Huit minutes pour huit Marseillais. Mercredi matin, à 9 h 05 pile, la ville fera silence quelques instants, en mémoire des huit victimes de l'effondrement des deux immeubles de la rue d'Aubagne, le 5 novembre, il y a un mois jour pour jour. Un «deuil citoyen», proposé par le Collectif du 5 novembre - Noailles en colère, structure créée après le drame, à défaut de deuil officiel : car «un mois après la catastrophe humaine et politique du 5 novembre, la mairie n'a toujours pas daigné rendre hommage dignement aux huit victimes», pointent les militants sur les réseaux sociaux.
Jugé très distant
La crise qui a suivi le drame du 5 novembre a entraîné l'évacuation à la hâte de 199 immeubles considérés comme dangereux, dans lesquels vivaient 1 561 personnes, aujourd'hui hébergées dans des hôtels ou par des proches. Quelques familles ont aussi été relogées en HLM. Les trois importantes mobilisations, amenant à chaque fois quelque 10 000 personnes à crier leur colère au pied de la mairie, n'y ont rien fait : jugé très distant après le drame, le maire Jean-Claude Gaudin a eu beau marteler qu'il était intérieurement «hanté par la mort de ces Marseillais», il n'a pas su faire les gestes symboliques qu'attendent les habitants.
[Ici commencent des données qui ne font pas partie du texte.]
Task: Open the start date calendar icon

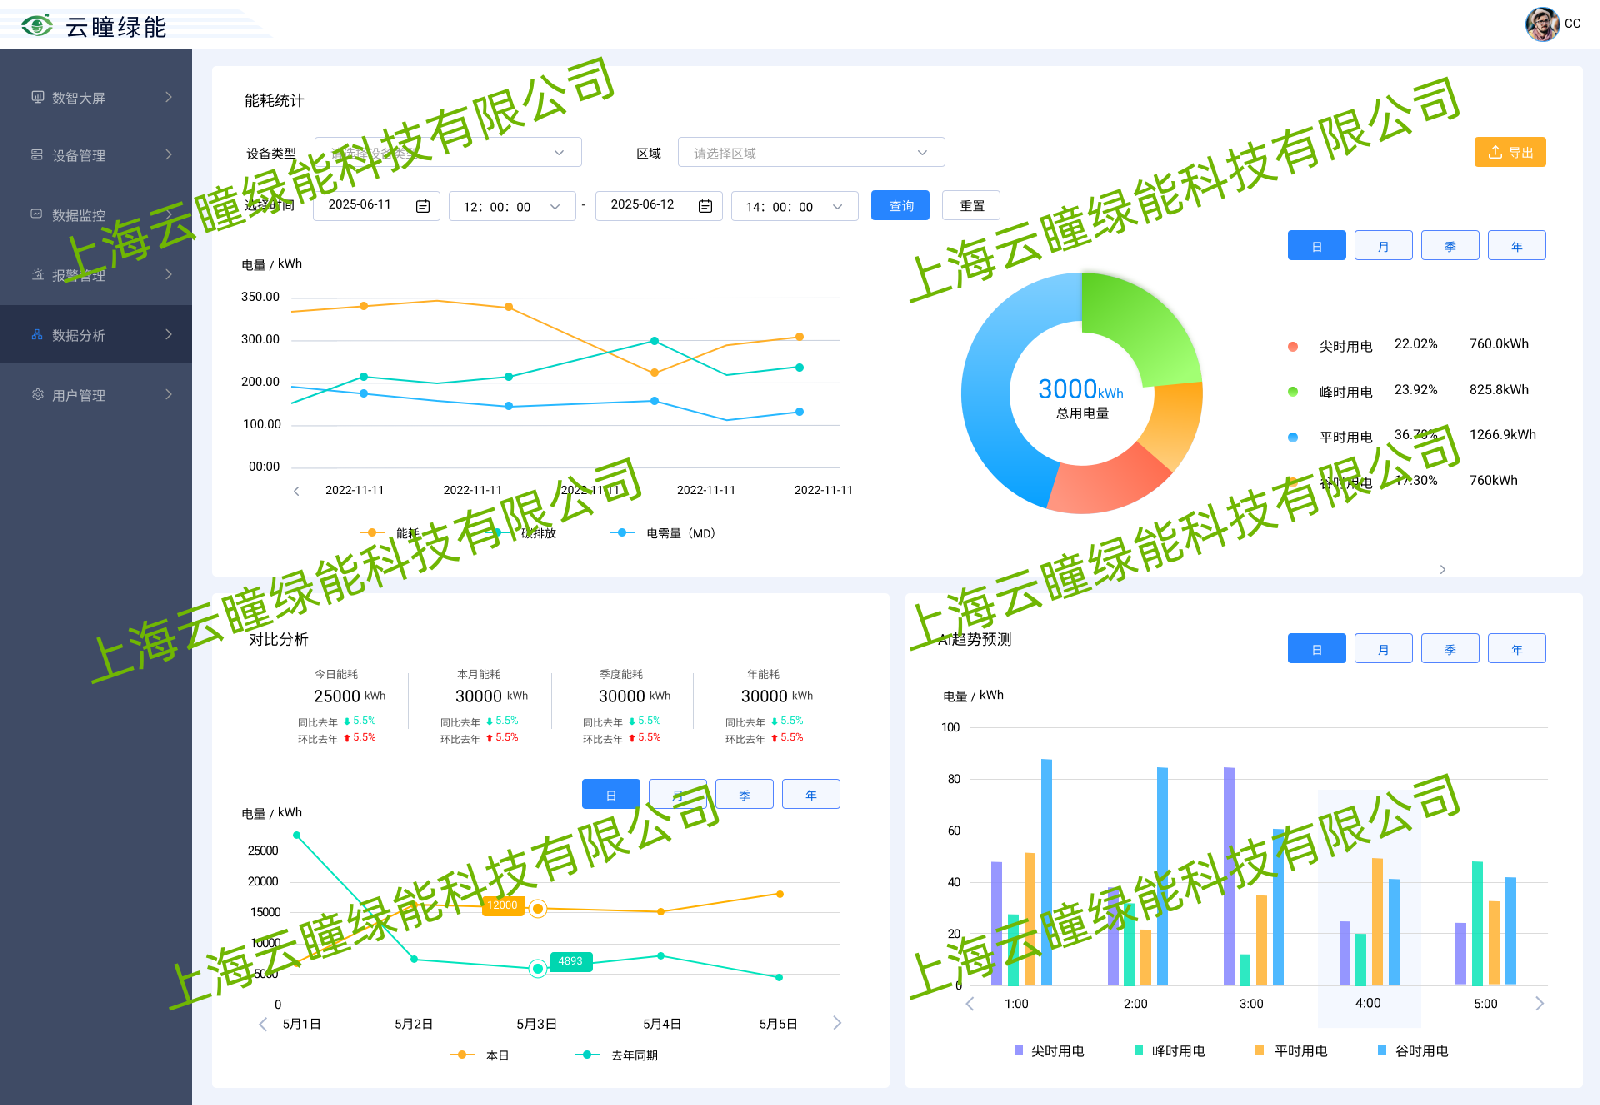Action: point(423,206)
Y compris dans des détails qui en disent long, comme le 10 novembre. Les Marseillais organisaient alors une première marche blanche en hommage aux victimes. Le cortège, parti du quartier Noailles, lieu de la catastrophe, a transporté les photos des disparus jusque sous les fenêtres de l'Hôtel de ville. Sur la façade de l'édifice, les différents drapeaux étaient bel et bien en berne… avant d'être redéployés pleinement moins de deux heures après le départ des manifestants. Il a fallu qu'un journaliste du site Marsactu pointe la manœuvre sur les réseaux sociaux pour que la mairie corrige le tir. «Dès les premiers jours, la mairie n'a rien fait, n'a pas organisé de deuil officiel et depuis, elle s'enfonce dans une sorte de mutisme politique et commémoratif pour surtout, ne pas prendre de risque, déplore Kevin Vacher, membre du Collectif. C'était déjà désastreux au début et aujourd'hui, ils continuent à s'enfoncer. Comment peuvent-ils faire autant d'erreurs sur quelque chose d'aussi basique que la commémoration ?»
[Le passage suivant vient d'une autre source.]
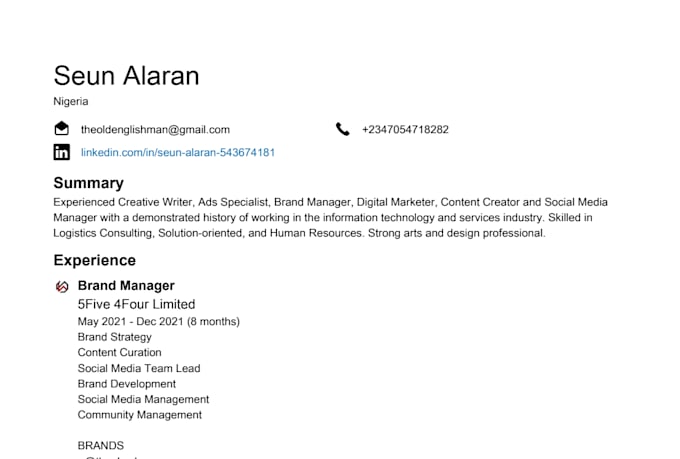The height and width of the screenshot is (459, 680).
Task: Click the Brand Strategy line
Action: (114, 337)
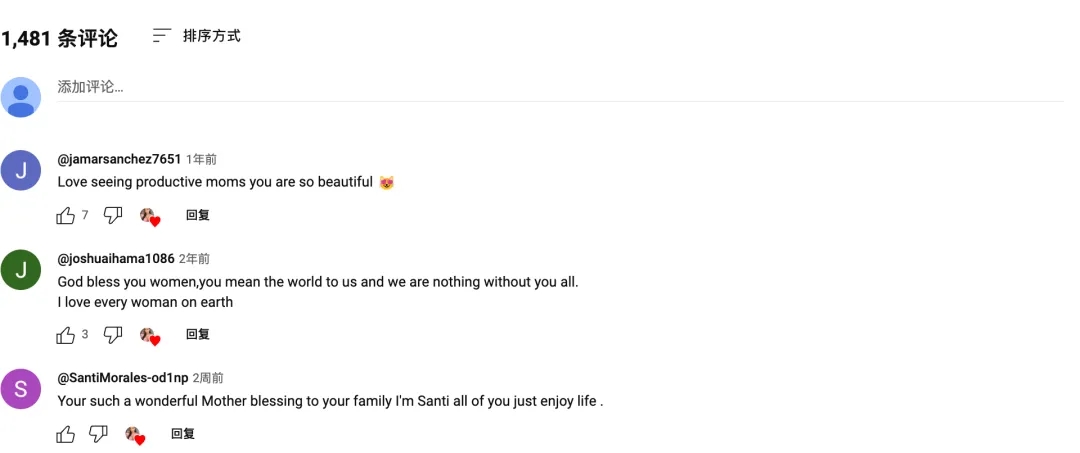
Task: Dislike the comment by @SantiMorales-od1np
Action: click(x=98, y=434)
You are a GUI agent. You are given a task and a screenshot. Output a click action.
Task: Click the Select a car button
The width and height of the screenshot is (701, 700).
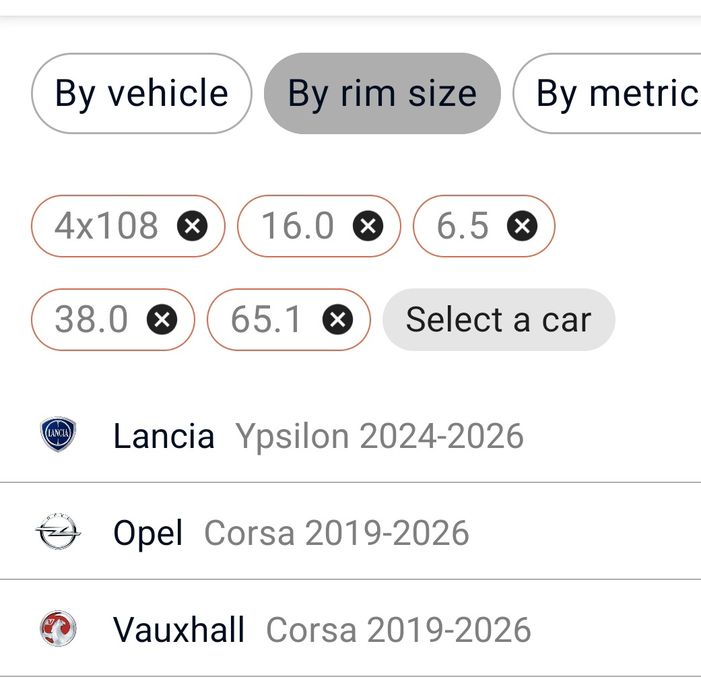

Ce mardi, à l'occasion d'un point de situation sur la gestion d'urgence, Julien Ruas, l'adjoint délégué à la prévention et à la gestion des risques urbains, et Arlette Fructus, l'adjointe au logement, ont annoncé que le maire allait demander lundi aux élus de faire une minute de silence en préambule au conseil municipal, le tout «sûrement» accompagné d'une prise de parole. Rien de plus, y compris ce mercredi, date anniversaire. Quant au maire, invisible depuis plusieurs jours, Julien Ruas l'assure : son absence n'est que «médiatique». «Il est très présent sur cette crise, soutient-il. Il est allé rencontrer les sinistrés, ses équipes sur le terrain…» Les élus promettent aussi que si la gestion de la crise occupe pour l'instant leur quotidien, la ville réfléchira à la façon de marquer l'événement, sous une forme qui reste à déterminer. «On mesure l'importance de cette demande, souligne Arlette Fructus. Mais il est trop tôt pour y penser. Comptez sur nous, nous aurons la bonne réponse car il est indispensable que Marseille se souvienne.»
Mémorial
Les Marseillais, pourtant aux prises avec le chaos, ont tout de même pris le temps de rendre hommage aux victimes. Rue d'Aubagne, dès le lendemain de la catastrophe, ils ont improvisé un mémorial où l'on trouve des photos, des messages, des fleurs et des bougies en mémoire des victimes. Leur colère non plus ne faiblit pas. Ils seront encore mobilisés lundi à l'occasion du premier conseil municipal post-catastrophe, à l'appel du Collectif du 5 novembre. Un rassemblement est prévu dès 8 heures devant les portes de l'hémicycle pour «le logement et une ville pour tous les habitants». Cette fois-ci c'est sûr, les élus ne pourront que les entendre.